━━ Texte à lire

Vous êtes arrivés à Londres par l’Eurostar du matin, et voilà qu’après une rapide journée de travail suivie de quelques heures de déambulation dans une ville que vous n’avez pas visité depuis 10 ans mais qui vous fait toujours le même effet, vous êtes contraint de repartir vers Paris. Vous n’avez croisé que peu de divers au cours de la journée, et la propreté impeccable de la gare de St Pancras ne vous incite pas vraiment à partir, mais il le faut bien.
Un rapide passage dans un Marks & Spencer vous permet d’acheter un sandwich hors de prix, car le défaut de Londres est d’être atrocement chère. Toute la journée, vous n’avez eu à faire qu’à des employés avenants et souriants, que ce soit dans les magasins ou au guichet où vous avez acheté votre billet. Voilà que pour payer, vous tombez sur la seule caissière qui semble écoeurée d’avoir à vous parler. Son teint olivâtre et son hijab noir parfaitement ajusté ne vous enchante pas, mais vous passez outre : il vous faut vous hâter vers les contrôles de sécurité drastiques avant de pouvoir embarquer dans le train pour Paris.

━━━━

* **Travail demandé**
**a.** Selon le texte à lire, par quel train est-on arrivé à Londres ?
**b.** Relevez tous les noms propres du texte à lire, sans répétition et dans leur ordre d'apparition.

━━ Enregistrements fournis

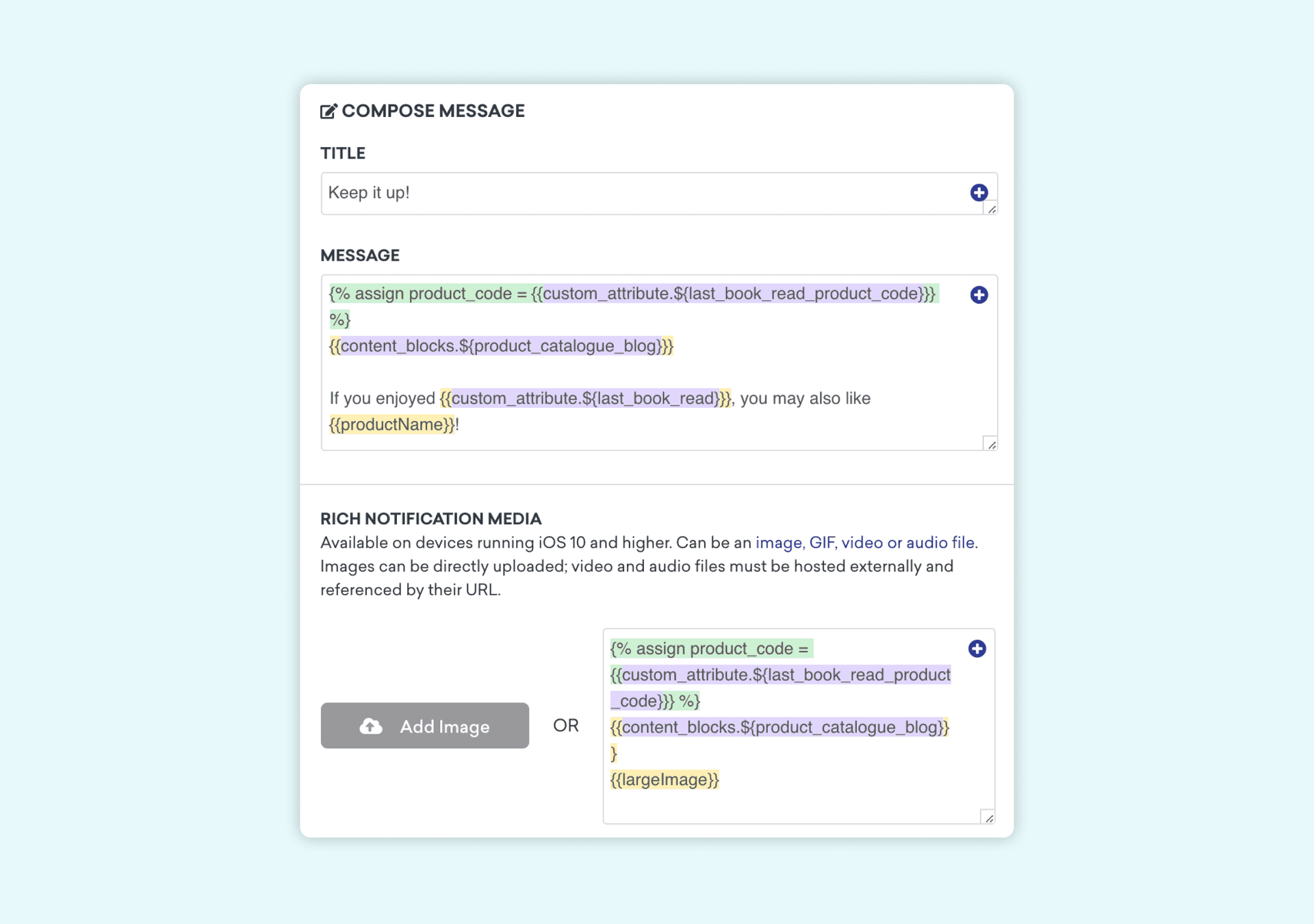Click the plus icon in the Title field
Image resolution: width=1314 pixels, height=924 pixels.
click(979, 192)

━━━━
━━ Enregistrements fournis

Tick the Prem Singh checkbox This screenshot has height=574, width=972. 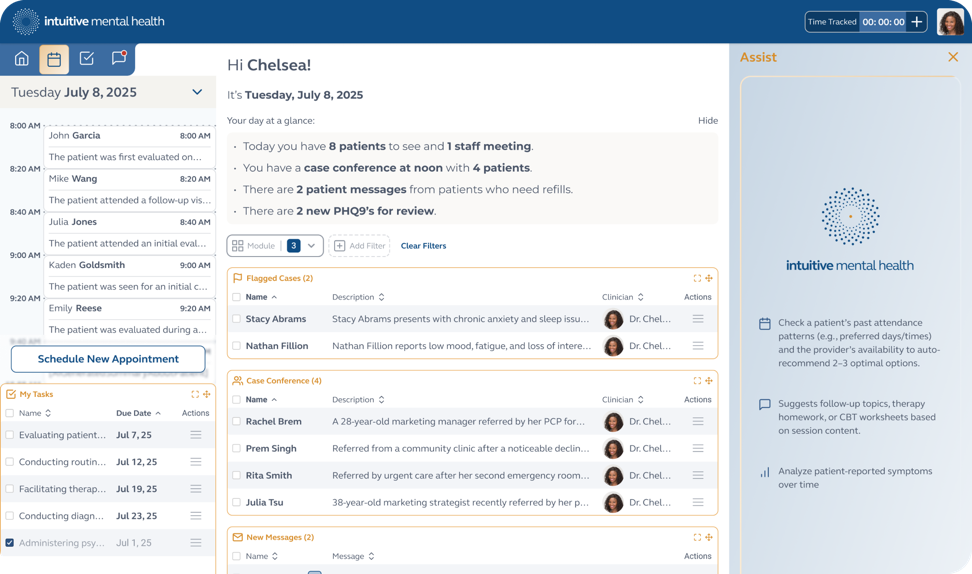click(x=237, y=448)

━━━━

* **Exercice corrigé**
**a.** Par l'Eurostar du matin.

**b.** Londres, Eurostar, Paris, St Pancras, Marks & Spencer